What do the three days with high positive residuals represent? How would these days generalize to another year?

# Use this chunk to answer question 2
daily %>%
  top_n(3, resid)
## # A tibble: 3 x 5
##   date           n wday  resid term 
##   <date>     <int> <ord> <dbl> <fct>
## 1 2013-11-30   857 Sat   112.  fall 
## 2 2013-12-01   987 Sun    95.5 fall 
## 3 2013-12-28   814 Sat    69.4 fall

They represent the weekends after major holidays: the Saturday and Sunday after Thanksgiving (Nov 30 an Dec 1), and the Saturday after Christmas (Dec 28th)

For other years, we should use the dates of holidays in those years.

Question #3

Create a new variable that splits the “wday” variable into terms, but only for Saturdays, i.e., it should have Thurs, Fri, but Sat-summer, Sat-spring, Sat-fall. How does this model compare with the model with every combination of “wday” and “term”?

# Use this chunk to answer question 3

daily$wkendTerm <- ifelse(
    ( 
        (daily$wday %in% c("Sat"))
    ),
    paste (daily$wday,daily$term , sep = "-"),  
    paste (daily$wday,"" , sep = "")  
)

mod4 <- MASS::rlm(n ~ wkendTerm, data = daily)

daily %>%
  gather_residuals(sat_term = mod4, all_term = mod2) %>%
  ggplot(aes(date, resid, colour = model)) +
  geom_line(alpha = 0.8)

The model with Saturday only has higher residuals in the fall and lower residuals in the spring than the model with every combinations.

Question #4

Create a new “wday” variable that combines the day of week, term(for Saturdays), and public holidays. What do the residuals of the model look like?

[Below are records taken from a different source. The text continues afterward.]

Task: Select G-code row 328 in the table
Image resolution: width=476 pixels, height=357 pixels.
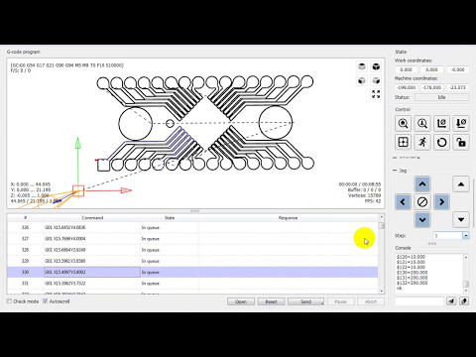Action: [x=192, y=250]
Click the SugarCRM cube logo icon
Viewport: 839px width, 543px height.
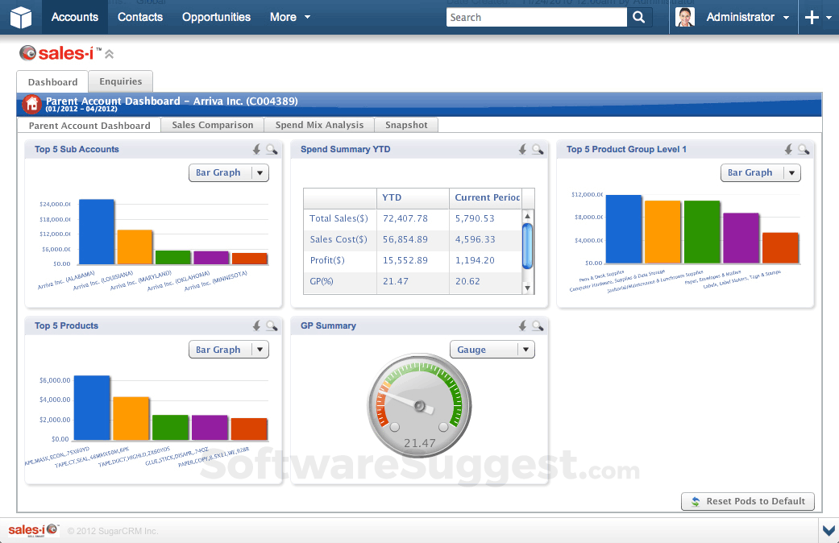tap(21, 17)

# Use this chunk to answer question 4

holidays<-
  tribble(
    ~holiday, ~date,
    "New Year's Day", 20130101,
    "Martin Luther King Jr. Day", 20130121,
    "Washington's Birthday", 20130218,
    "Memorial Day", 20130527,
    "Independence Day", 20130704,
    "Labor Day", 20130902,
    "Columbus Day", 20131028,
    "Veteran's Day", 20131111,
    "Thanksgiving", 20131128,
    "Christmas", 20131225
  )


daily <- daily %>%
  mutate(
    wday_new1 =
      case_when(
        date %in% holidays$date ~ "holiday",
        .$wday == "Sat" & .$term == "summer" ~ "Sat-summer",
        .$wday == "Sat" & .$term == "fall" ~ "Sat-fall",
        .$wday == "Sat" & .$term == "spring" ~ "Sat-spring",
        TRUE ~ as.character(.$wday)
      )
  )

mod5 <- lm(n ~ wday_new1, data = daily)

daily %>%
  add_residuals(mod5) %>%
  ggplot(aes(date, resid)) +
  geom_line(alpha = 0.8)

Question #5

What happens if you fit a day-of-week effect that varies by month (i.e.m n ~ wday*month)? Why is this not very helpful?

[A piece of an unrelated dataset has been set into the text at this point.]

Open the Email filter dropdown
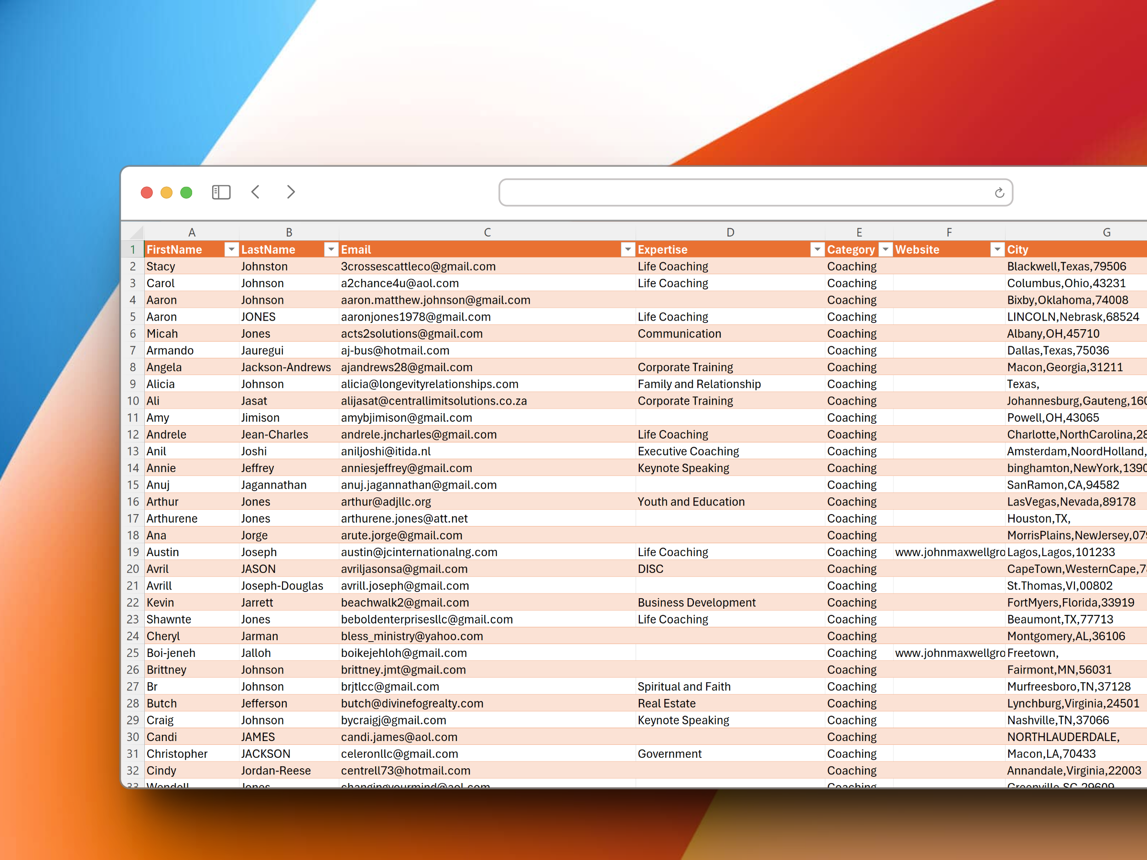Screen dimensions: 1147x860 coord(627,250)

# Use this chunk to answer question 5
daily <- mutate(daily, month = month(date))
mod6 <- lm(n~ wday * month, data = daily)
daily %>%
  gather_residuals(month_term = mod6,all_term = mod2)%>%
  ggplot(aes(date,resid,color = model))+
  geom_line(alpha = 0.75)

Because each month has only four (or five) weeks, the estimates will be estimated from fewer obervations. As a result, it may have large standard errors and not generalize well.

Question #6

What would you expect the model n ~ wday + ns(date,5) to look like? Knowing what you know about the data, why would you expect it not to be particularly effective?

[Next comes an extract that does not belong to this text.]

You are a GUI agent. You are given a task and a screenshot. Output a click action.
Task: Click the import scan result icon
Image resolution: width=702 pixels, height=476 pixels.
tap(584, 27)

# Use this chunk to answer question 6

library(splines)
mod7 <- lm(n ~ wday + ns(date, 5), data = daily)
daily %>%
  gather_residuals(mod7,mod)%>%
  ggplot(aes(date,resid,color = model))+
  geom_line(alpha = 0.8)

It is not particularly effective because the effects of days of the week are not consistent across different times of the year.

Question #7

We hypothesized that people leaving on Sundays are more likely to be business travelers who need to be somewhere on Monday. Explore the hypothesis by seeing how if breaks down based on distance and time: if it’s true, you’d expect to see more Sunday evening flights to places that are far away.

# Use this chunk to answer question 7
flights %>%
  mutate(
    date = make_date(year, month, day),
    wday = wday(date, label = TRUE)
  ) %>%
  ggplot(aes(y = distance, x = wday)) +
  geom_boxplot() +
  labs(x = "Day", y = "Distance")

flights %>%
  mutate(
    date = make_date(year, month, day),
    wday = wday(date, label = TRUE)
  ) %>%
  group_by(wday, hour) %>%
  summarise(distance = mean(distance)) %>%
  ggplot(aes(x = hour, color = wday, y = distance)) +
  geom_line()

On average, Saturday flights are the longest follwed by Sunday flights as the second longest.